Publier le 19 Juillet 2019 à 00:55 sous autorité de Prof. Augustin Ngumbi
LA JUSTICE EN RéPUBLIQUE DéMOCRATIQUE DU CONGO : TRANSFORMATION OU CONTINUITé ?
Publier le 19 Juillet 2019 à 00:55 Par AUGUSTIN

Si l’implantation de la justice pénale comme socle de la justice occidentale n’a laissé que peu de place à des modalités alternatives, les conflits armés bouleversent les structures sociales et peuvent ainsi permettre l’apparition de conceptualisations différentes de la justice. L’article explore cette hypothèse à partir d’une recherche qualitative réalisée en République Démocratique du Congo. Les résultats obtenus conduisent à conclure qu’il se produit dans ce pays un renforcement du pénal, légitimé par les efforts d’amélioration du système déployés par les acteurs de la justice.

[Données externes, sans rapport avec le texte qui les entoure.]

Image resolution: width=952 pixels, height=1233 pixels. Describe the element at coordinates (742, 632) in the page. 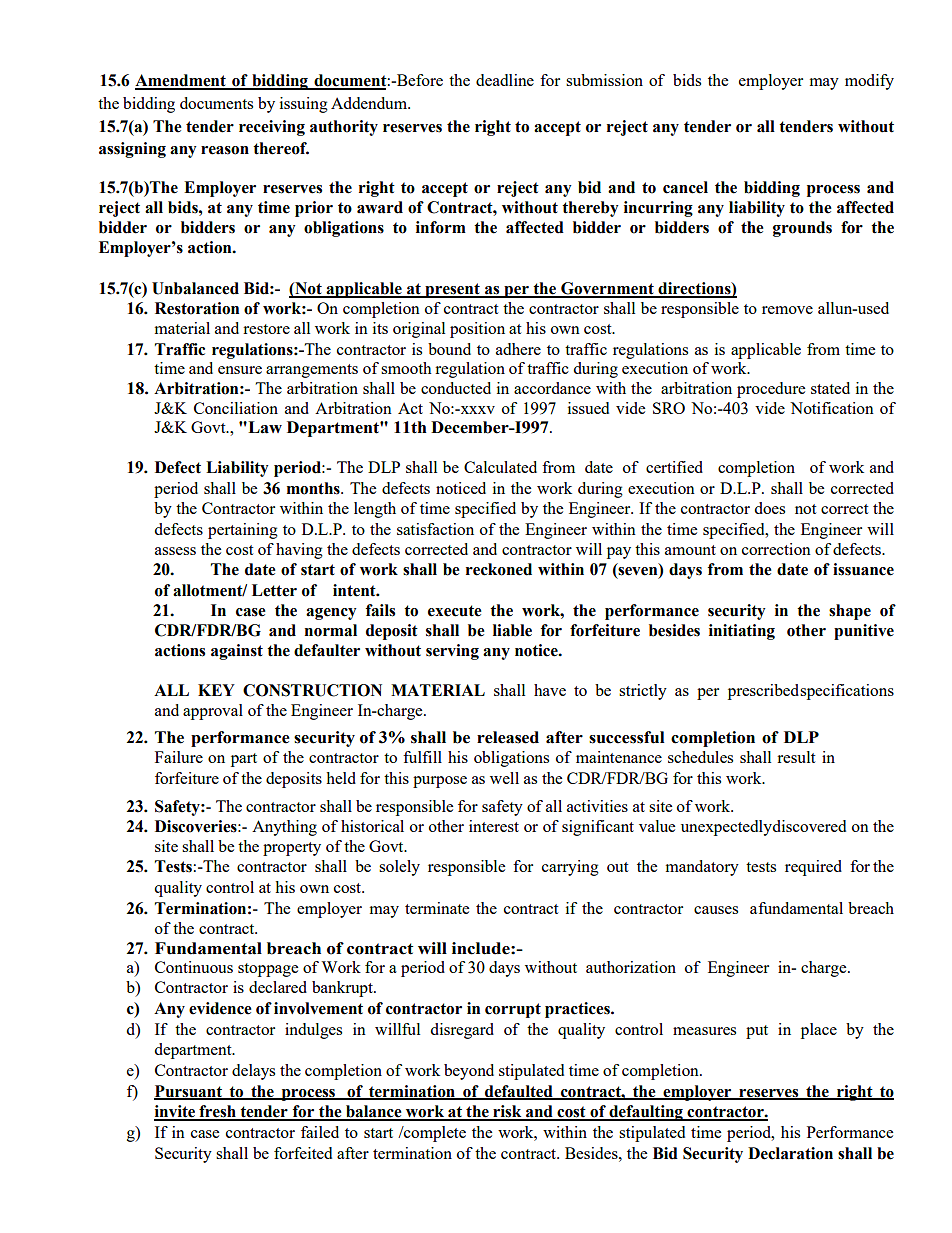

I see `initiating` at that location.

Les pays qui traversent une période de pacification, transition et reconstruction suite à un conflit armé interne sont confrontés au double défi d’être reconnus comme États légitimes aussi bien au niveau interne que par la communauté internationale. Pour ce faire, il est attendu de ces États qu’ils correspondent aux critères du modèle occidental (l’État-nation), érigé en archétype universel par l’Occident à travers le processus de colonisation. Une telle démarche représente des défis importants au sein desquels la question de la justice pénale représente un enjeu central puisque conçue comme étant un des éléments constitutifs de l’État moderne1. Réinstaurer la justice, pratiquer la justice, rendre justice représente donc un objectif primordial des pays en transition. En fait, dans de tels cas, le procès pénal est souvent perçu comme essentiel au rétablissement et au fonctionnement ordonné de la société civile. La justice pénale permettrait à l’État de revendiquer le caractère légal du nouveau régime en démontrant que l’État de droit a été établi ou réinstauré (Fletcher, Weinstin, 2002).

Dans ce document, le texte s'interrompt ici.